_Lista zadań_:
**1)** Zamień „Osada” na „Przystań” we fragmencie tekstu do czytania od „1. Biedne istoty” do „do klimatu książki)” i zapisz ten fragment po zmianie.
**2)** Odpowiedz na poniższe pytania na podstawie tekstu do czytania.
(a) W ilu książkach ma zakładki osoba, która wieczorem czyta dwa rozdziały biografii?
(b) Jakie rodzaje książek zaliczono do „mądrych”?
(c) Ile książek naraz to według ostatniego komentarza „taki maks”?

_Tekst do czytania_:
--------------------------------
1. Biedne istoty - aktualnie czytam
2. Historia przemocy
3. Abominacja
4. I wirtualna zakładka w audiobooku Osada - aktualnie słucham (bardzo dobra, super lektor pasujący do klimatu książki)
5 zakładek, 4 czytam aktywnie na zmianę w zależności od nastroju
Mam zakładki w trzech książkach 😊 Czytam przeważnie jedną książkę na raz, ale ostatnio próbuję zmienić coś w swojej rutynie. W dzień czytam coś lekkiego, miłego i przyjemnego, to na co akurat mam ochotę, a wieczorem, przed snem, czytam dwa rozdziały biografii. Kiedyś nie czytałam ich wcale, ale doceniłam ten gatunek, po pierwszej którą przeczytałam.
Podziwiam, że przy takiej ilości książek z zakładkami plus to co czytasz na bieżąco, Ty nadal pamiętasz historię danej książki😮
Skąd takie piękne zakładki?😊
Jestem monolibrystą z osobistych przyczyn sklerotycznych. Potrafię zgubić wątek w jednej książce jak ja odłożę na trochę, co dopiero jakbym miała więcej srok za zakładki trzymać.📚📚
Ja mam niestety takie "zboczenie", że jak zacznę jedną to muszę skończyć bo po następną nie sięgnę i niestety jak któraś mnie od razu nie porwie to ciągnie się za mną i ciągnie tygodniami a reszta czeka w kolejce 😢
🔥🔥🔥⭐⭐🍀🍀..Rozumiem Ciebie -tak jak napisałem u siebie w komentarzu ... Ja jestem chyba jakimś masochistą ..cieszę się , że poznałem bratnią duszę 😀😀😀😜💪🔥Dałaś mi siłe 😀 .Nieszczęście teraz jestem na drugim tomie M.Sakey przygód o agencie mającym dar .."Nick Cooper" Polecam !! Tej nie potrafię odłożyć a mam 3 tomy idą jak ciepłe bułeczki od soboty ..w czwartek zapewne sięgnę po 3 tom ..i kiedy go skończę..będzie mi przykro i będę się bał , że za tą radość którą przeżywa... Co za dużo to .. i trafi mi się ..katorga ..🫤😜 .Oby nie - Pozdrawiam 💪⭐🍀
Zawsze mam zaczęte przynajmniej dwie książki: jedna
”mądra” (popularnonaukowa albo reportaż) a druga ”dla fanu” czyli najczęściej kryminał albo fantasy i w zależności od humoru u stanu psychicznego sobie między nimi skacze 😊
Czytam aktualnie 6 książek w tym 3 przewlekłe, nie umiem wytłumaczyć swojego zachowania. Tematy dość ciężkie, może dlatego. Ale przeczytam, obiecuję 🤪. Miłego
Ja mam aktualnie 8 rozpoczętych książek. A czytam kolejne inne 3😂 Do tamtych na pewno wrócę. Takie życie ksiażklholika
Zwykle czytam jedną naraz i staram się tego trzymać, ale teraz wyszło tak, że czytam 3 😅
2- 3 książki na raz to taki maks. Gdy się pojawi więcej to najczęściej, któraś z tych książek zostanie odłożona na wieczne nigdy. Kiedyś wszystko czytałam do końca, teraz mam listę na goodreads książek "nope, no this one".
--------------------------------
_Dostarczone dane_:
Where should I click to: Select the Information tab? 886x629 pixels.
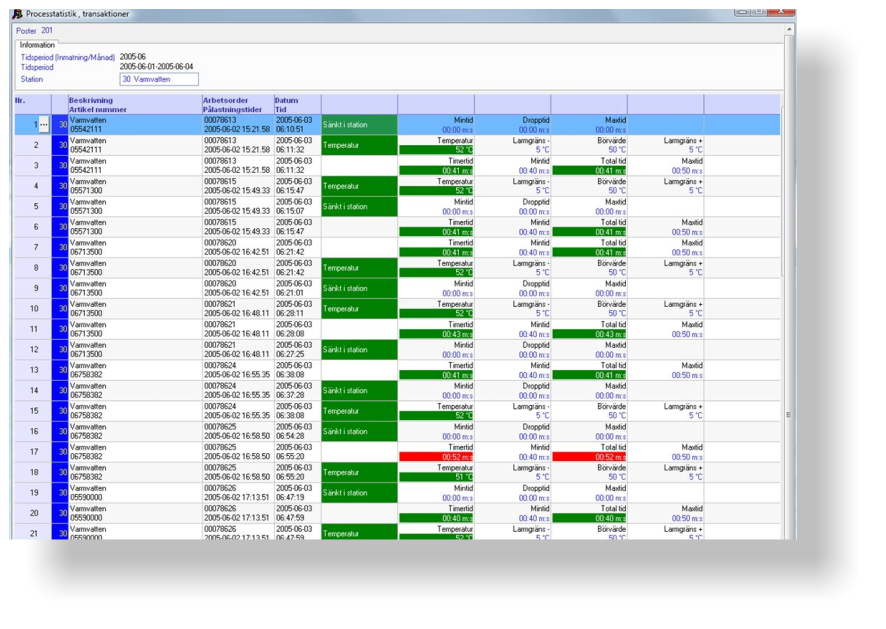(x=38, y=44)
--------------------------------
_Odpowiedzi pisemne_:
**1)**
1. Biedne istoty - aktualnie czytam
2. Historia przemocy
3. Abominacja
4. I wirtualna zakładka w audiobooku Przystań - aktualnie słucham (bardzo dobra, super lektor pasujący do klimatu książki)

**2)**
(a) W trzech.
(b) Książki popularnonaukowe albo reportaże.
(c) 2–3 książki.